The Hampshire-based firm’s shares fell as much as 40 per cent as investors rushed to sell after the Serious Fraud Office (SFO) confirmed on Wednesday it was investigating Quindell just hours after the company revealed a £238m loss for 2014 in long-delayed accounts.
Trading in the stock, listed on London’s junior Aim market, was suspended in June after the Financial Conduct Authority (FCA) said it was probing statements made about Quindell accounts.
Quindell has been rocked by a series of scandals over the past year.
Shares were worth 660p at their height last February – valuing the group at around £2.7bn – but the stock plunged last year after a US hedge fund publicly questioned the firm’s business model.
And last November, founder Rob Terry was ousted after allegations over share sales by himself and two other directors.
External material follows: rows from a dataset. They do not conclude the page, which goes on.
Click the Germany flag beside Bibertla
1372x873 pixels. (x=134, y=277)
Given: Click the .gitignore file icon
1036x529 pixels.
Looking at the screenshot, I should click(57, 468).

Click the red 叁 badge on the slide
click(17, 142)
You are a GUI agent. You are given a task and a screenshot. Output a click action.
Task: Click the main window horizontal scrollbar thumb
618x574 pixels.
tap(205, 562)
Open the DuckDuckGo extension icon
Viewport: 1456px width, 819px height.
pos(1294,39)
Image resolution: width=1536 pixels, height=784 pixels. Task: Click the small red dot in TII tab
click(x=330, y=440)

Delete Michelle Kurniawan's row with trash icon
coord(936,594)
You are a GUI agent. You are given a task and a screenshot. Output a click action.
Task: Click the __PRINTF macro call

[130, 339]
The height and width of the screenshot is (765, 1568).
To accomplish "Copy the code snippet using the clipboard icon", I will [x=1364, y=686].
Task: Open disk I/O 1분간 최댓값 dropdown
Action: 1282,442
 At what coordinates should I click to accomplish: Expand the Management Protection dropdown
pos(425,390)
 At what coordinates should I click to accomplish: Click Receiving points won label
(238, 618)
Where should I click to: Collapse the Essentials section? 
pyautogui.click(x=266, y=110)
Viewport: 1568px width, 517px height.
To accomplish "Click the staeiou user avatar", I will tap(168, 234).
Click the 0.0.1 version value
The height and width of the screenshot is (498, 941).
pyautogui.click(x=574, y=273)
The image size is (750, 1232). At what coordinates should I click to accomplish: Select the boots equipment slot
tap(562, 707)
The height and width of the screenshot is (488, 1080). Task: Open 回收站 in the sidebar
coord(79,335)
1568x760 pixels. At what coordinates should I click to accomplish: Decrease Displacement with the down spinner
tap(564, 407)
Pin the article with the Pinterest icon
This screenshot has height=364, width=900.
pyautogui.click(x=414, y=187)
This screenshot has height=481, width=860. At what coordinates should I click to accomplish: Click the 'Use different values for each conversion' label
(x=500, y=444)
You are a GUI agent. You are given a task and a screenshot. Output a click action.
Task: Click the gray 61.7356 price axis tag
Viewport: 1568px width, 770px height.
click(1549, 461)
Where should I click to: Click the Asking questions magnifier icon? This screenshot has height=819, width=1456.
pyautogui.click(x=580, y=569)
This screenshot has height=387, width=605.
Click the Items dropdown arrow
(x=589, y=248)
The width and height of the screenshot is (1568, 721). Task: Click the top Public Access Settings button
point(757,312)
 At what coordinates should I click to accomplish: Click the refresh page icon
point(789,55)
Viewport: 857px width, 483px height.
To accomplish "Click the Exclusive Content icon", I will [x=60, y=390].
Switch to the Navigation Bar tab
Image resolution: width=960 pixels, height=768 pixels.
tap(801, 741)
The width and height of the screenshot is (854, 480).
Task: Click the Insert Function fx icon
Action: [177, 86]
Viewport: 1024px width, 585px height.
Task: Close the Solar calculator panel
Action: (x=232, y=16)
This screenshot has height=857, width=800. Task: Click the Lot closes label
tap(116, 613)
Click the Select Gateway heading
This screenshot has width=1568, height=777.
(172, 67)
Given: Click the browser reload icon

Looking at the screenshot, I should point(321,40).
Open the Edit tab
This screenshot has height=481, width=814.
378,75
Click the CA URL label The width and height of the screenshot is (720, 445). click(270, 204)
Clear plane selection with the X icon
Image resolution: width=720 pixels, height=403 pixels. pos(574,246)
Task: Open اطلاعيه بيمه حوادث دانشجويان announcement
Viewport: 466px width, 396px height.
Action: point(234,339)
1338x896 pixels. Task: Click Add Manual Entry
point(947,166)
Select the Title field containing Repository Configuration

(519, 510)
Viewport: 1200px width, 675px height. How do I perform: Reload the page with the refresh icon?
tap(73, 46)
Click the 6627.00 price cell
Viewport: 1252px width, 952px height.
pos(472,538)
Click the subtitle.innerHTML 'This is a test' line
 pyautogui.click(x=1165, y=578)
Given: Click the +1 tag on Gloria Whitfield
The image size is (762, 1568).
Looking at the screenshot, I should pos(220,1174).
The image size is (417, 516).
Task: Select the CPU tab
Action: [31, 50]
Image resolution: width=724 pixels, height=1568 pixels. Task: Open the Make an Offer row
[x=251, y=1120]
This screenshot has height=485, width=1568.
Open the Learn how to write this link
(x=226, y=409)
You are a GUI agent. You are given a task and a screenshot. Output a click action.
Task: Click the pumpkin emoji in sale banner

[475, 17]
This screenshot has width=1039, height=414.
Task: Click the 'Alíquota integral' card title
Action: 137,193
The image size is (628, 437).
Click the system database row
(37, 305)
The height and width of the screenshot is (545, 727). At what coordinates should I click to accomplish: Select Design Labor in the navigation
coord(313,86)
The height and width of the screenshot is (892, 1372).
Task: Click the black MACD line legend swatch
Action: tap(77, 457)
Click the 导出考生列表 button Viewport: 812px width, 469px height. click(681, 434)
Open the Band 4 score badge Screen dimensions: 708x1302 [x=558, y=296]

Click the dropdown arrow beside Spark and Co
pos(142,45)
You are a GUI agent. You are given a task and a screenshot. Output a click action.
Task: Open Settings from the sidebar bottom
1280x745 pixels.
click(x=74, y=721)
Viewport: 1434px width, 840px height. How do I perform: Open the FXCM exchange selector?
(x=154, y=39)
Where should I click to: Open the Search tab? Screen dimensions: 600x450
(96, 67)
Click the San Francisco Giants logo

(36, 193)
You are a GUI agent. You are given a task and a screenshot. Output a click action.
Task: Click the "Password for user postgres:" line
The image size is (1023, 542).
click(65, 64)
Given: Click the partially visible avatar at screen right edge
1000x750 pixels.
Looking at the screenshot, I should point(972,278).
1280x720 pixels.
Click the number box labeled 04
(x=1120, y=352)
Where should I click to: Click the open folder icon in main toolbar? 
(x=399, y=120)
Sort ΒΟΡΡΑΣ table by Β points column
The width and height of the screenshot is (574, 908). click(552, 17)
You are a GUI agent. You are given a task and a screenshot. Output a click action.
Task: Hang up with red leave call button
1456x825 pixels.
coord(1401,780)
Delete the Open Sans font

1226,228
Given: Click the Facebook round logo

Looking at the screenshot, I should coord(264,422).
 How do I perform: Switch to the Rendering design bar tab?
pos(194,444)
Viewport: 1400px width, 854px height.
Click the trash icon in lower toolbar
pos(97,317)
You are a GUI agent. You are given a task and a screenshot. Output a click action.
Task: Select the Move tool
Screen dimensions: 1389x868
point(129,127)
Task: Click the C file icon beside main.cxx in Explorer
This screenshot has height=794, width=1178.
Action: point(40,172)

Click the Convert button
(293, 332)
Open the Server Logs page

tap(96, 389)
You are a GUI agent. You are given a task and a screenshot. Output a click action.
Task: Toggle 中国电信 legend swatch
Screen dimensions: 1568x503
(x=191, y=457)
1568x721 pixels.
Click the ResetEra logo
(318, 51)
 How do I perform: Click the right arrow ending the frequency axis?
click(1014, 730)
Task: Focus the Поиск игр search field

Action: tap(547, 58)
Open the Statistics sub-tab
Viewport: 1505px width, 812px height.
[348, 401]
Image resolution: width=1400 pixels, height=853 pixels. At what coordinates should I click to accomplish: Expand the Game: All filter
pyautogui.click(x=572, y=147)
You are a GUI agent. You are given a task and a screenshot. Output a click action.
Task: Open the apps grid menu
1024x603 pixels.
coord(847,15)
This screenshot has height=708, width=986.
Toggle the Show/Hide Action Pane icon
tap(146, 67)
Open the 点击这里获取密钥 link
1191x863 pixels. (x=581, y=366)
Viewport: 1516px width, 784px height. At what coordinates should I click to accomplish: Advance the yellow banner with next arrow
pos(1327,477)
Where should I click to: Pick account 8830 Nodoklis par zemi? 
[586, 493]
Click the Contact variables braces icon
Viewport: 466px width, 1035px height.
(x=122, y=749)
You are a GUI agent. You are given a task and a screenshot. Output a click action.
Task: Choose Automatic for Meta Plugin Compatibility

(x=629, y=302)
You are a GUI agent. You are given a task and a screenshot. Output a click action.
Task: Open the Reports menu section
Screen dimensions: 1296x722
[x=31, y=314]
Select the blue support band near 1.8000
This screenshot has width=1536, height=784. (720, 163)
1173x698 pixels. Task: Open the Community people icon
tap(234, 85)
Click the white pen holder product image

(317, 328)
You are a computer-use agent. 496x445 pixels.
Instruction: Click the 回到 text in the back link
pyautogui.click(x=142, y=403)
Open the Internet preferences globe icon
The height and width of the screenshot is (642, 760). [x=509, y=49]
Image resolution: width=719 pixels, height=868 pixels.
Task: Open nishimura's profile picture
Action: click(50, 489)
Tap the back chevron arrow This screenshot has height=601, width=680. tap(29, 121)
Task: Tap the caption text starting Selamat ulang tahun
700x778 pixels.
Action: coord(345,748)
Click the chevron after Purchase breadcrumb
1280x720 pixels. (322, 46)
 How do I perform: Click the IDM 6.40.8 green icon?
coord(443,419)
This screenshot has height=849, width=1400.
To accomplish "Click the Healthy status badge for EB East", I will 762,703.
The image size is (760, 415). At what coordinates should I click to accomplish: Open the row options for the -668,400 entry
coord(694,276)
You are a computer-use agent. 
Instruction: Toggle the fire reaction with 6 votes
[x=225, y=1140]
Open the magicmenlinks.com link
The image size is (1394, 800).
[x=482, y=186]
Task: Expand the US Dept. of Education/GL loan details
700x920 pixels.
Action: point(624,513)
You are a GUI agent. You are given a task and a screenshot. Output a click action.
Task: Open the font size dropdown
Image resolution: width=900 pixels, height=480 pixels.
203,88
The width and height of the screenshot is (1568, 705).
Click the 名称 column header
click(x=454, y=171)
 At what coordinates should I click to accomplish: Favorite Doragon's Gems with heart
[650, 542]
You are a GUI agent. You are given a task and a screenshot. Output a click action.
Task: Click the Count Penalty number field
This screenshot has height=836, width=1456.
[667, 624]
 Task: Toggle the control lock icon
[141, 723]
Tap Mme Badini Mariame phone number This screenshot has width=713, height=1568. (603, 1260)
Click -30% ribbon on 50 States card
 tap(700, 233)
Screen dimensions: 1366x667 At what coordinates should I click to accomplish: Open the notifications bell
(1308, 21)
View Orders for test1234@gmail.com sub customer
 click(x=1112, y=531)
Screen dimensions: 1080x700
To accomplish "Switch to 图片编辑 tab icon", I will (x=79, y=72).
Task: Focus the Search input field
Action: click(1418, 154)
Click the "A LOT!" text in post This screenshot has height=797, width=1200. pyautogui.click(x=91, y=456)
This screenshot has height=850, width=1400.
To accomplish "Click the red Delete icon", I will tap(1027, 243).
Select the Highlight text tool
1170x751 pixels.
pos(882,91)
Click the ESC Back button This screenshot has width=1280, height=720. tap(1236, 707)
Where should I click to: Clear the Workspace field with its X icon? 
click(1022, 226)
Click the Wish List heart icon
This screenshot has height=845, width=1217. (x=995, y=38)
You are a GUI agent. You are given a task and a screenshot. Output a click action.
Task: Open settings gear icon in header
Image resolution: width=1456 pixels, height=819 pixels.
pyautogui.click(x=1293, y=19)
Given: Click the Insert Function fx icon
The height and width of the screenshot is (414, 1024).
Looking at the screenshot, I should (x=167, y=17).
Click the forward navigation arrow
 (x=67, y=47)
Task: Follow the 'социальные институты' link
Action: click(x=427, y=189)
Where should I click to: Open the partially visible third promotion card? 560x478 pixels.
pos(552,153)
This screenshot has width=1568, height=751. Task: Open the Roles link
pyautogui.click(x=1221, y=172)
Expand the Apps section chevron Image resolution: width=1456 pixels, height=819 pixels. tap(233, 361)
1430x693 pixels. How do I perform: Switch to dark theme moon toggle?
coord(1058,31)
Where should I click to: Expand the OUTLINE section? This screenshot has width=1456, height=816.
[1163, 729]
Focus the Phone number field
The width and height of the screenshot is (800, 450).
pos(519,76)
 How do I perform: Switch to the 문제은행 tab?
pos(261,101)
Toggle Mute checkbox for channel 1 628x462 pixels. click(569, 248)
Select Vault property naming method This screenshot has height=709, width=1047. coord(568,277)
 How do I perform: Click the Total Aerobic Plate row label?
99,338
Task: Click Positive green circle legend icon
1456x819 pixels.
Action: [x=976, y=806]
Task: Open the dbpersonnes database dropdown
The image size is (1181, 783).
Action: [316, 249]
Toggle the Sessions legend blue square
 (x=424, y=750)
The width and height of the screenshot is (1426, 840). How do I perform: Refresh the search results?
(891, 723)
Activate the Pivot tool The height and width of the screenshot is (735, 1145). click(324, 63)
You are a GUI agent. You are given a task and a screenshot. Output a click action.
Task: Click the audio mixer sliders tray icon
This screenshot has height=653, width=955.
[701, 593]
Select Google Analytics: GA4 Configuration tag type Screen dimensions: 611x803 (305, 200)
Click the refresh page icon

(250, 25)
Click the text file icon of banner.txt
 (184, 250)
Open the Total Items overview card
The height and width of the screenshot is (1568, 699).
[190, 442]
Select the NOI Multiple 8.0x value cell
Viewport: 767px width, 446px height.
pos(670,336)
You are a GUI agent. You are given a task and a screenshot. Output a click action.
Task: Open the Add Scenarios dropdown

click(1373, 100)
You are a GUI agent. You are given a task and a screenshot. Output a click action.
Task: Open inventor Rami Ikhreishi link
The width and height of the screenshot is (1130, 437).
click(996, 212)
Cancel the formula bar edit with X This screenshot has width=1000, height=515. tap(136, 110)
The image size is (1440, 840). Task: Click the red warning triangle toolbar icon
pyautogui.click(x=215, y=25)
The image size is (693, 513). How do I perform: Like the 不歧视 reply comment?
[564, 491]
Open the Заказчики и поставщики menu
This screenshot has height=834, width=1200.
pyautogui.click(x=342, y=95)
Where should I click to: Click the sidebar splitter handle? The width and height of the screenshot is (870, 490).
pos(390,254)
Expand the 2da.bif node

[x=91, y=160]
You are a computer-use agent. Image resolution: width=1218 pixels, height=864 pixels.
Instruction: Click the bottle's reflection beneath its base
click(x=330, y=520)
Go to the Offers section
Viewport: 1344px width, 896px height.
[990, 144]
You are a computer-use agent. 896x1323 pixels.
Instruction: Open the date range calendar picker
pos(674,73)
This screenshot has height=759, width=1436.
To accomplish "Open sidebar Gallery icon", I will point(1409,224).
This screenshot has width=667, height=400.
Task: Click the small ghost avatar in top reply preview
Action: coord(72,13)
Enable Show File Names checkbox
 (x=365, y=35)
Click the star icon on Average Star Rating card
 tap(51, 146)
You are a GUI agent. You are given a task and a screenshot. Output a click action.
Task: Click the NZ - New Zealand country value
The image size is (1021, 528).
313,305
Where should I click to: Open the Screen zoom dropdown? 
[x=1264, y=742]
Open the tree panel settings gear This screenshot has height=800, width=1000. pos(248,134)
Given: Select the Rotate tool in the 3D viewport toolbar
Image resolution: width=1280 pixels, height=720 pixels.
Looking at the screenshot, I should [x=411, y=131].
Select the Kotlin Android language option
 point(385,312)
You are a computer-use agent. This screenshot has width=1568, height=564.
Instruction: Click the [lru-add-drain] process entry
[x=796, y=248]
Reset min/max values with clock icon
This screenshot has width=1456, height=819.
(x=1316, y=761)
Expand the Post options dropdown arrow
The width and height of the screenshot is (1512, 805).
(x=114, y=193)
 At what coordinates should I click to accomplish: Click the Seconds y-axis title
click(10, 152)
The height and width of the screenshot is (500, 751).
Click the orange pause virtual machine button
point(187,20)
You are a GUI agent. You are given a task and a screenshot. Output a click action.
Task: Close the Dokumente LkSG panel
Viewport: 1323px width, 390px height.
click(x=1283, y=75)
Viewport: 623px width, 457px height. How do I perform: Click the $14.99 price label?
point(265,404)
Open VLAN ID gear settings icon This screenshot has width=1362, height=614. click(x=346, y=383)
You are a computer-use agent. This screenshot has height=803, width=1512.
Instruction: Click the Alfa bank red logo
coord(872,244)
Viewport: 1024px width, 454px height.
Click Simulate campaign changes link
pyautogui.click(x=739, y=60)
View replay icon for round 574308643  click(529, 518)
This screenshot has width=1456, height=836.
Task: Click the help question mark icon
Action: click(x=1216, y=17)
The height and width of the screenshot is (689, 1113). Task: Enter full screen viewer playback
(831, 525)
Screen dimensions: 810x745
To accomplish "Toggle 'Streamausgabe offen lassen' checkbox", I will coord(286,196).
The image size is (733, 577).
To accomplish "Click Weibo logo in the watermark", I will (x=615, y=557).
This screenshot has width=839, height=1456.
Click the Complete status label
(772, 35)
Richard Rose took over as chairman with aims to restore its reputation, but an independent review by PricewaterhouseCoopers – commissioned by Quindell – found some of Quindell’s accounting policies in the past had been “aggressive”.
Quindell was forced to restate 2013 results and apply the same more conservative accounting to its 2014 figures, which on Wednesday revealed pre-tax losses widened significantly to £238m for 2014, up from £8.6m the year before.
The firm also said it took a £157m hit on the write down of assets.